What attracted you to Occidental?
One of Oxy’s biggest draws was that it’s a small liberal arts college in a major urban center. I’ve valued the liberal arts education ever since I was an undergraduate, but have always felt more comfortable in big cities. In addition to the quality of the institution and its real commitment to teaching—to which some institutions only pay lip service—I was drawn to Los Angeles as a place to live, teach, and conduct research. Situated on the dual horizon of Latin America and the Pacific World, Los Angeles offers unique perspective on religion in the Americas today.
What are your early impressions of classroom life?
Oxy students keep me on my toes! So far, I’ve found them to be deeply engaged and careful thinkers who aren’t afraid to take risks.
What do you see as the value of a liberal arts education?
My understanding of the value of a liberal arts education aligns with the College’s mission: I think it prepares students to be intellectually nimble in an increasingly complex and changing world. It’s hard to say where innovations like automation and machine learning—not to mention the rapidly shifting geopolitical order—will take us in the next 20 or 30 years. In the face of such uncertainty, it’s more crucial than ever to cultivate the transferrable habits of mind characteristic of a liberal arts education.

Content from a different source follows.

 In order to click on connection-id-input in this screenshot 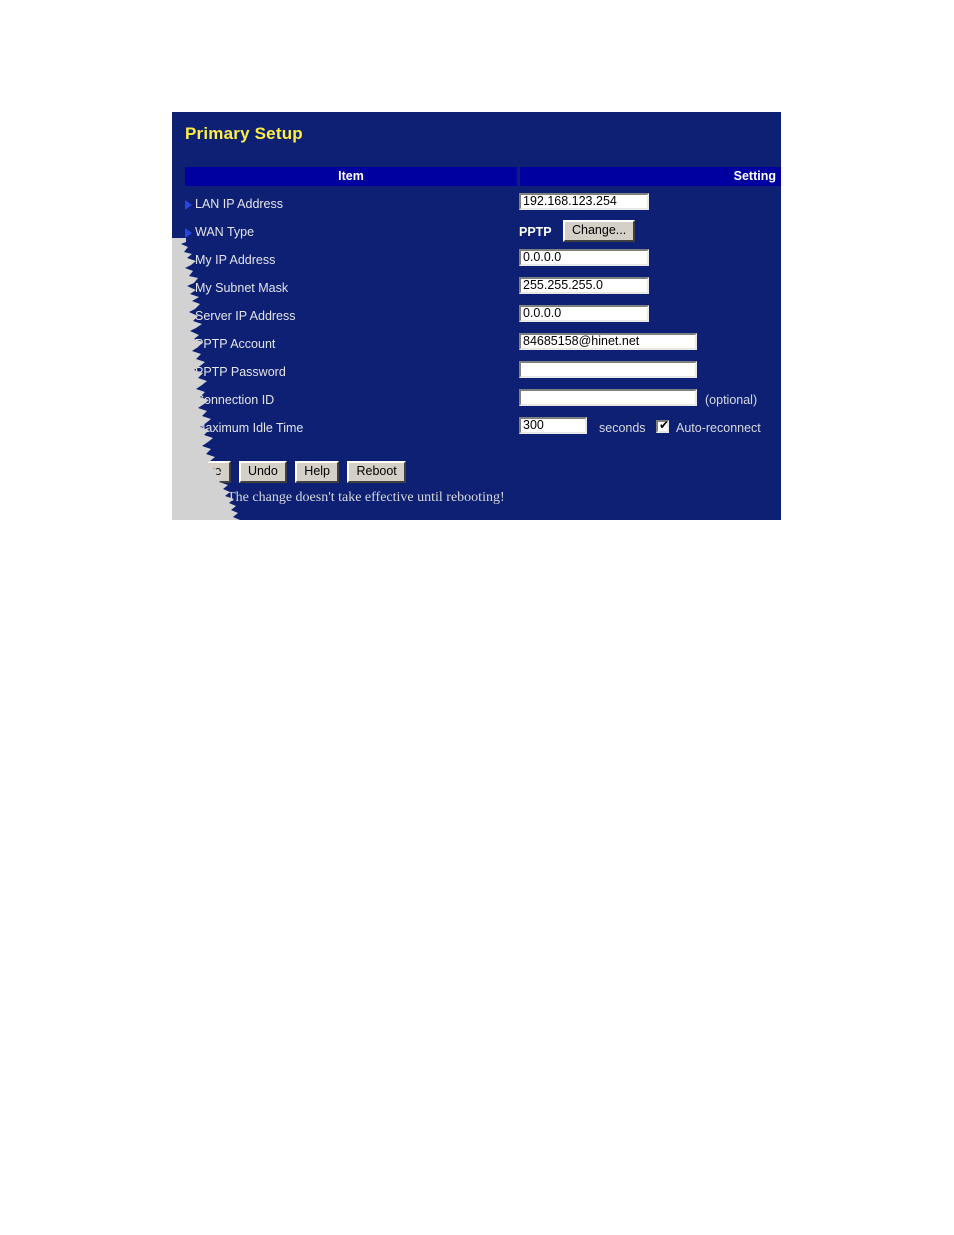, I will do `click(608, 398)`.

I think [a liberal arts education] prepares students to be intellectually nimble in an increasingly complex and changing world.”
Can you talk about the genesis of your current book project, Moved by the Dead?

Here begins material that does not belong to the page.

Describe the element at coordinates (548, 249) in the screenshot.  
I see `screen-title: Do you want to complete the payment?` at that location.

In the summer of 2012, I went to São Paulo on a Foreign Language Area Studies grant. During that program, Jeffrey Lesser, a historian at Emory University, took our group on a tour of Liberdade, known as the city’s “Japanese neighborhood.” As part of that tour, he introduced our group to the Church of the Holy Cross of the Souls of the Hanged, a Catholic church that was named for the old city gallows that once stood nearby. Outside, a few priestesses of the Afro-Brazilian religion Candomblé were casting cowry shells. And inside, it was clear that people visited to practice a variety of heterodox devotions.

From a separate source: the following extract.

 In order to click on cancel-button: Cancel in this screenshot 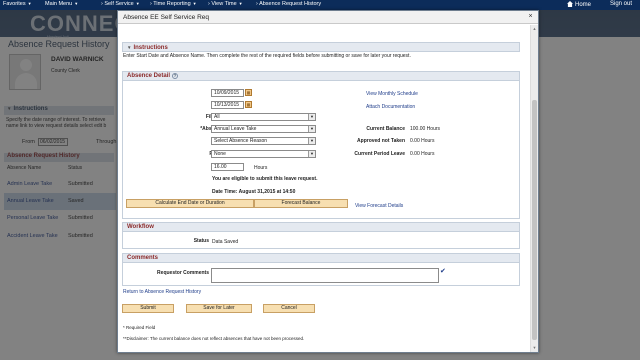, I will do `click(289, 308)`.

When I got back to the United States, I quickly drafted an application to a Fulbright grant for a research project based on the church. My research question was simple enough: Given freedom of religious expression in Brazil, why were people practicing non-Catholic devotions at this particular Catholic church? I began by framing my research in relation to theoretical work on “syncretism,” or the apparent mixture of different religious forms. I got lucky and won a Fulbright, which took me to Brazil for all of 2014. And soon after I arrived, I realized that the Church of the Holy Cross of the Souls of the Hanged was just one of several Catholic churches where, on Mondays—widely known as “the day of the souls”—droves of devotees came to pray for and petition for help from the souls of the suffering dead.
As I visited archives, talked to devotees, and learned more about the abundant ghostly lore that surrounded São Paulo’s most popular sites for the devotion to souls, my research interests shifted. It became clear that these places were oblique memorials to black history in a city whose physical structures have long been marked by whiteness. In a very literal sense, the ghosts of slavery and industrialization haunt contemporary São Paulo, and the devotion to souls is one way of confronting and remembering that social violence. So, my initial interest in rethinking religious mixture gave way to a focus on space, movement, and cultural heritage in urban Brazil.